Use Cavorite
H. G. Wells' The First Men in the Moon introduces a reclusive physicist by the name of Cavor, who is working to develop an alloy that can shield against the effects of gravity. He successfully creates the material, dubbed Cavorite. In an early part of the story, a sheet of Cavorite is processed prematurely, and it causes the column of air above it to become weightless; which causes a powerful updraft as the non-weightless air applies enormous pressure on the column; the Cavorite, also weightless, hence shoots itself into space. The main characters are able to devise a system of windows that can negate the shielding that Cavorite applies, which enables them to make a steerable ship.
Cavorite is also featured as a plot point in Alan Moore's graphic novel League of Extraordinary Gentlemen, where it is used to create an aerial warship which is unleashed in the climax of Volume I. In it, only a small amount of Cavorite can be used as the power source of an "engine" that provides lift for the enormous ship.
I highly recommend giving League of Extraordinary Gentlemen a look for the aesthetics alone; its setting is that of an enormously amplified Victorian era where late-19th and early-20th century contemporary speculative fiction is real. The movie, on the other hand, is bad and has nothing to do with the comic.
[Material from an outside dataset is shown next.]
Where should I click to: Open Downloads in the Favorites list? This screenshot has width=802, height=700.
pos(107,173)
When Cavorite is used without a way to control the shielding, it causes air to escape the Earth's atmosphere. If you had a large enough sheet of it secured to the ground, then given enough time the Earth would be rendered airless and hence lifeless (or not, more on that later). Furthermore, the force applied by atmospheric pressure on the now-weightless air has the potential to be destructive on its own. Ground-based Cavorite installations could, in theory, be used as a form of weather control, as the Cavorite effectively creates a persistent point of low barometric pressure.
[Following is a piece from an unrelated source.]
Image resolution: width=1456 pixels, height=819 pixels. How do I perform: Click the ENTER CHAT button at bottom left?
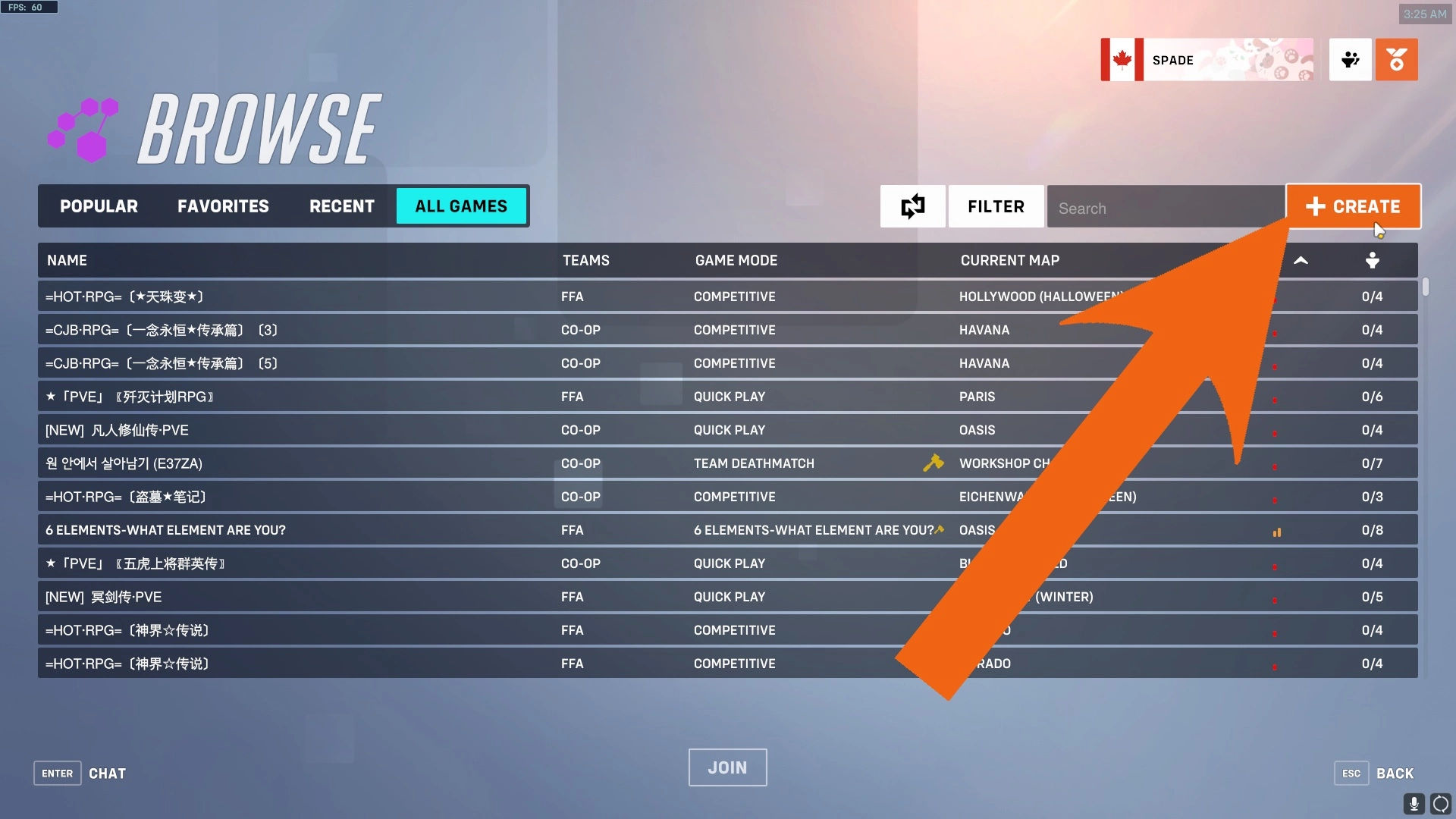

All of this has a very relevant side-effect: Cavorite can be easily weaponized, but it is also controllable. Cavorite can only be manufactured through a specific process, and any country that wants to make large amounts of it would need to trade for some very specific machinery and materials. Due to this, we have a situation similar to Uranium, as another answer mentioned.
While mass quantities of Cavorite could be used in things like weather control, or power generation or what have you, the consensus is that it's simply too unsafe. This could be explored in a Chernobyl-like accident where a Cavorite power plant's shielding failed, which effectively created a permanent hurricane around the region that made it impossible to re-shield. The storm may rage to this very day. For this reason, it is simply not allowed to have Cavorite present in large concentrations anywhere.
While Cavorite could have many more uses if used in greater quantities, nobody's been foolhardy enough to try it yet; smaller quantities of Cavorite are only really useful in powering airships, so that's what the majority of it is used for.
In actuality, the air that is shot out from the Earth's atmosphere would dissipate, and it almost certainly would not have enough speed to escape Earth's gravity altogether, meaning virtually all of the air that gets ejected from the atmosphere would fall back to Earth. But of course, dissipation theory is still in its infancy so it's still widely believed that the accident at the Cavorite power plant could eventually suck all of the air out of the Earth.